PROVIDED ENTRIES:

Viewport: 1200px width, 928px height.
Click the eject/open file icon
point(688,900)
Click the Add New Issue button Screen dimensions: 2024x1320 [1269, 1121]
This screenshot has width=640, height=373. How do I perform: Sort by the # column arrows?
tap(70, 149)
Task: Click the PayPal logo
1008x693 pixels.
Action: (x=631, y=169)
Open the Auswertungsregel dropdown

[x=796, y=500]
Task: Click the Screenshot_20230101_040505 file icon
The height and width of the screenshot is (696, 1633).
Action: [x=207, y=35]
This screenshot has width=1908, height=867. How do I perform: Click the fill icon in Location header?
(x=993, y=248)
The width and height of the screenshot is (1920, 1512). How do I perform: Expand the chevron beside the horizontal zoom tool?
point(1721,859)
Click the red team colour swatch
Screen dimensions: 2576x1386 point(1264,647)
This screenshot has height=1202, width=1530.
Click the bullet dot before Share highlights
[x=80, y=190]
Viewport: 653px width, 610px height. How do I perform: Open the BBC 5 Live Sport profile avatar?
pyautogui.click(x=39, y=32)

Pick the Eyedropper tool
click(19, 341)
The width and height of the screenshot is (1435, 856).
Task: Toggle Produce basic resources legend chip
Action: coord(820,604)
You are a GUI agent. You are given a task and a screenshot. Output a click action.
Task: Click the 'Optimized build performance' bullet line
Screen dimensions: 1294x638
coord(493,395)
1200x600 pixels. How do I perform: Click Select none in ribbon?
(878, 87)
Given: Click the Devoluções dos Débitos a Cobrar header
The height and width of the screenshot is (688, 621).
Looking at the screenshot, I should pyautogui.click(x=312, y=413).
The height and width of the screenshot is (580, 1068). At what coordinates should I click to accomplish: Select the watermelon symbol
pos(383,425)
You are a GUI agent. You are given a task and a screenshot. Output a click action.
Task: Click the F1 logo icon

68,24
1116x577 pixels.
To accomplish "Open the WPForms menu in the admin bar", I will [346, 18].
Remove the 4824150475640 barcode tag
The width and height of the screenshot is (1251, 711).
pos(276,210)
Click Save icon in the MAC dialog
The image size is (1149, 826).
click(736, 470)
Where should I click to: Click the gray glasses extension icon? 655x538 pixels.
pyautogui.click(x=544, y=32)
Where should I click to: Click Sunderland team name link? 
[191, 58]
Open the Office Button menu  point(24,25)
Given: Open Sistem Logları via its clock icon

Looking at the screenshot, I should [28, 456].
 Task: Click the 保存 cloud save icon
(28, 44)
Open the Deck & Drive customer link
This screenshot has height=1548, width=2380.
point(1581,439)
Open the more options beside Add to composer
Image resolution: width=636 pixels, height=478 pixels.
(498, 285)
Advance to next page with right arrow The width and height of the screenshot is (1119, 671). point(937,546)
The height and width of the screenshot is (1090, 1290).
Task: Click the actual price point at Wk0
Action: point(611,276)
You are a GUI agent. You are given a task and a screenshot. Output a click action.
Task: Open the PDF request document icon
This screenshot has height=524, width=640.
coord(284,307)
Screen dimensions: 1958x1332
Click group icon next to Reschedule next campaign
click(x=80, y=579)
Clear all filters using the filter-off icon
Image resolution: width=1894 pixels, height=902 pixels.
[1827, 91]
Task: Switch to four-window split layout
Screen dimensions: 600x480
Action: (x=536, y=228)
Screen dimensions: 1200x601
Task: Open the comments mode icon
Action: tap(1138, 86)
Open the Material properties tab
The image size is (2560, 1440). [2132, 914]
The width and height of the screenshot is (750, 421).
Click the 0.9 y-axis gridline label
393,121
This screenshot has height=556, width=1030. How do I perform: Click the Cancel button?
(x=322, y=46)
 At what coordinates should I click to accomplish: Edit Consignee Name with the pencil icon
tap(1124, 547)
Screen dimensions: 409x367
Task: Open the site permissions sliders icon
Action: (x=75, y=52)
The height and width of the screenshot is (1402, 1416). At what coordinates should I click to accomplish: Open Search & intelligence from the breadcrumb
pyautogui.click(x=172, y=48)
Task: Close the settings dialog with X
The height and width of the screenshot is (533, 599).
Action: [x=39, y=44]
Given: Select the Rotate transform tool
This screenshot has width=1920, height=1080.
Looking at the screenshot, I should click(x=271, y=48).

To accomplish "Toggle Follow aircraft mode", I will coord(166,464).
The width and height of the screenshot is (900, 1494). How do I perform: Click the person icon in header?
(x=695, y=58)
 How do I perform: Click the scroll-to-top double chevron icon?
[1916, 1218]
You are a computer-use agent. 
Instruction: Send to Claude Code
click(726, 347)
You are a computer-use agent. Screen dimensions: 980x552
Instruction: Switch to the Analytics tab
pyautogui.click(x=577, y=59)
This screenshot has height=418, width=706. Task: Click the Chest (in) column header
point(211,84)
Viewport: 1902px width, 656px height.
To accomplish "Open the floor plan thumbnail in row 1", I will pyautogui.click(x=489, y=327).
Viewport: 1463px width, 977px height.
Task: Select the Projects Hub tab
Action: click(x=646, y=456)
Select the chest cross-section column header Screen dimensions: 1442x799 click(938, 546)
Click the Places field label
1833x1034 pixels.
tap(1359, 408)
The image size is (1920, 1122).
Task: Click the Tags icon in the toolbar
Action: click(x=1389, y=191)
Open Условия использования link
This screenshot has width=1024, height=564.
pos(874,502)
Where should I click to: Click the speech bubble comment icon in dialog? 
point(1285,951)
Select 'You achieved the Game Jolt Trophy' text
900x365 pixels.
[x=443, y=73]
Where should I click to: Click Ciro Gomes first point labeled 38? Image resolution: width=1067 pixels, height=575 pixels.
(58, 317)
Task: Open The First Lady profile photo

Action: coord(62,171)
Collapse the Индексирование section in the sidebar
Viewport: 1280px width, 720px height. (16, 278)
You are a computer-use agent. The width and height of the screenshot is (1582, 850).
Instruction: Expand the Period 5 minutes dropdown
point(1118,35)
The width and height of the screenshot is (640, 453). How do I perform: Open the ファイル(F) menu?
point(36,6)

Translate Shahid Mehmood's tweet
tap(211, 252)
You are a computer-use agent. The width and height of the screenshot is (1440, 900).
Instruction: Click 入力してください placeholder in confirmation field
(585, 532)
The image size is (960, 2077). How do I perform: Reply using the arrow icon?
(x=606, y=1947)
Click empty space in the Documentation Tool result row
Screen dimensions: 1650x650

TASK: Please reproduce the listing above with every "How do I perform" changed to "How can I complete", leaving everything else the same.

TASK RESULT:
Viewport: 1200px width, 928px height.
Click the eject/open file icon
point(688,900)
Click the Add New Issue button Screen dimensions: 2024x1320 [1269, 1121]
This screenshot has width=640, height=373. How can I complete: Sort by the # column arrows?
tap(70, 149)
Task: Click the PayPal logo
1008x693 pixels.
Action: (x=631, y=169)
Open the Auswertungsregel dropdown

[x=796, y=500]
Task: Click the Screenshot_20230101_040505 file icon
The height and width of the screenshot is (696, 1633).
Action: [x=207, y=35]
This screenshot has width=1908, height=867. How can I complete: Click the fill icon in Location header?
(x=993, y=248)
The width and height of the screenshot is (1920, 1512). How can I complete: Expand the chevron beside the horizontal zoom tool?
point(1721,859)
Click the red team colour swatch
Screen dimensions: 2576x1386 point(1264,647)
This screenshot has height=1202, width=1530.
Click the bullet dot before Share highlights
[x=80, y=190]
Viewport: 653px width, 610px height. How can I complete: Open the BBC 5 Live Sport profile avatar?
pyautogui.click(x=39, y=32)

Pick the Eyedropper tool
click(19, 341)
The width and height of the screenshot is (1435, 856).
Task: Toggle Produce basic resources legend chip
Action: coord(820,604)
You are a GUI agent. You are given a task and a screenshot. Output a click action.
Task: Click the 'Optimized build performance' bullet line
Screen dimensions: 1294x638
coord(493,395)
1200x600 pixels. How can I complete: Click Select none in ribbon?
(878, 87)
Given: Click the Devoluções dos Débitos a Cobrar header
The height and width of the screenshot is (688, 621).
Looking at the screenshot, I should pyautogui.click(x=312, y=413).
The height and width of the screenshot is (580, 1068). At what coordinates should I click to accomplish: Select the watermelon symbol
pos(383,425)
You are a GUI agent. You are given a task and a screenshot. Output a click action.
Task: Click the F1 logo icon

68,24
1116x577 pixels.
To accomplish "Open the WPForms menu in the admin bar", I will [346, 18].
Remove the 4824150475640 barcode tag
The width and height of the screenshot is (1251, 711).
pos(276,210)
Click Save icon in the MAC dialog
The image size is (1149, 826).
click(736, 470)
Where should I click to: Click the gray glasses extension icon? 655x538 pixels.
pyautogui.click(x=544, y=32)
Where should I click to: Click Sunderland team name link? 
[191, 58]
Open the Office Button menu  point(24,25)
Given: Open Sistem Logları via its clock icon

Looking at the screenshot, I should [28, 456].
 Task: Click the 保存 cloud save icon
(28, 44)
Open the Deck & Drive customer link
This screenshot has height=1548, width=2380.
point(1581,439)
Open the more options beside Add to composer
Image resolution: width=636 pixels, height=478 pixels.
(498, 285)
Advance to next page with right arrow The width and height of the screenshot is (1119, 671). point(937,546)
The height and width of the screenshot is (1090, 1290).
Task: Click the actual price point at Wk0
Action: point(611,276)
You are a GUI agent. You are given a task and a screenshot. Output a click action.
Task: Open the PDF request document icon
This screenshot has height=524, width=640.
coord(284,307)
Screen dimensions: 1958x1332
Click group icon next to Reschedule next campaign
click(x=80, y=579)
Clear all filters using the filter-off icon
Image resolution: width=1894 pixels, height=902 pixels.
[1827, 91]
Task: Switch to four-window split layout
Screen dimensions: 600x480
Action: (x=536, y=228)
Screen dimensions: 1200x601
Task: Open the comments mode icon
Action: tap(1138, 86)
Open the Material properties tab
The image size is (2560, 1440). [2132, 914]
The width and height of the screenshot is (750, 421).
Click the 0.9 y-axis gridline label
393,121
This screenshot has height=556, width=1030. How can I complete: Click the Cancel button?
(x=322, y=46)
 At what coordinates should I click to accomplish: Edit Consignee Name with the pencil icon
tap(1124, 547)
Screen dimensions: 409x367
Task: Open the site permissions sliders icon
Action: (x=75, y=52)
The height and width of the screenshot is (1402, 1416). At what coordinates should I click to accomplish: Open Search & intelligence from the breadcrumb
pyautogui.click(x=172, y=48)
Task: Close the settings dialog with X
The height and width of the screenshot is (533, 599).
Action: [x=39, y=44]
Given: Select the Rotate transform tool
This screenshot has width=1920, height=1080.
Looking at the screenshot, I should click(x=271, y=48).

To accomplish "Toggle Follow aircraft mode", I will coord(166,464).
The width and height of the screenshot is (900, 1494). How can I complete: Click the person icon in header?
(x=695, y=58)
 How can I complete: Click the scroll-to-top double chevron icon?
[1916, 1218]
You are a computer-use agent. 
Instruction: Send to Claude Code
click(726, 347)
You are a computer-use agent. Screen dimensions: 980x552
Instruction: Switch to the Analytics tab
pyautogui.click(x=577, y=59)
This screenshot has height=418, width=706. Task: Click the Chest (in) column header
point(211,84)
Viewport: 1902px width, 656px height.
To accomplish "Open the floor plan thumbnail in row 1", I will pyautogui.click(x=489, y=327).
Viewport: 1463px width, 977px height.
Task: Select the Projects Hub tab
Action: click(x=646, y=456)
Select the chest cross-section column header Screen dimensions: 1442x799 click(938, 546)
Click the Places field label
1833x1034 pixels.
tap(1359, 408)
The image size is (1920, 1122).
Task: Click the Tags icon in the toolbar
Action: click(x=1389, y=191)
Open Условия использования link
This screenshot has width=1024, height=564.
pos(874,502)
Where should I click to: Click the speech bubble comment icon in dialog? 
point(1285,951)
Select 'You achieved the Game Jolt Trophy' text
900x365 pixels.
[x=443, y=73]
Where should I click to: Click Ciro Gomes first point labeled 38? Image resolution: width=1067 pixels, height=575 pixels.
(58, 317)
Task: Open The First Lady profile photo

Action: coord(62,171)
Collapse the Индексирование section in the sidebar
Viewport: 1280px width, 720px height. (16, 278)
You are a computer-use agent. The width and height of the screenshot is (1582, 850).
Instruction: Expand the Period 5 minutes dropdown
point(1118,35)
The width and height of the screenshot is (640, 453). How can I complete: Open the ファイル(F) menu?
point(36,6)

Translate Shahid Mehmood's tweet
tap(211, 252)
You are a computer-use agent. The width and height of the screenshot is (1440, 900).
Instruction: Click 入力してください placeholder in confirmation field
(585, 532)
The image size is (960, 2077). How can I complete: Reply using the arrow icon?
(x=606, y=1947)
Click empty space in the Documentation Tool result row
Screen dimensions: 1650x650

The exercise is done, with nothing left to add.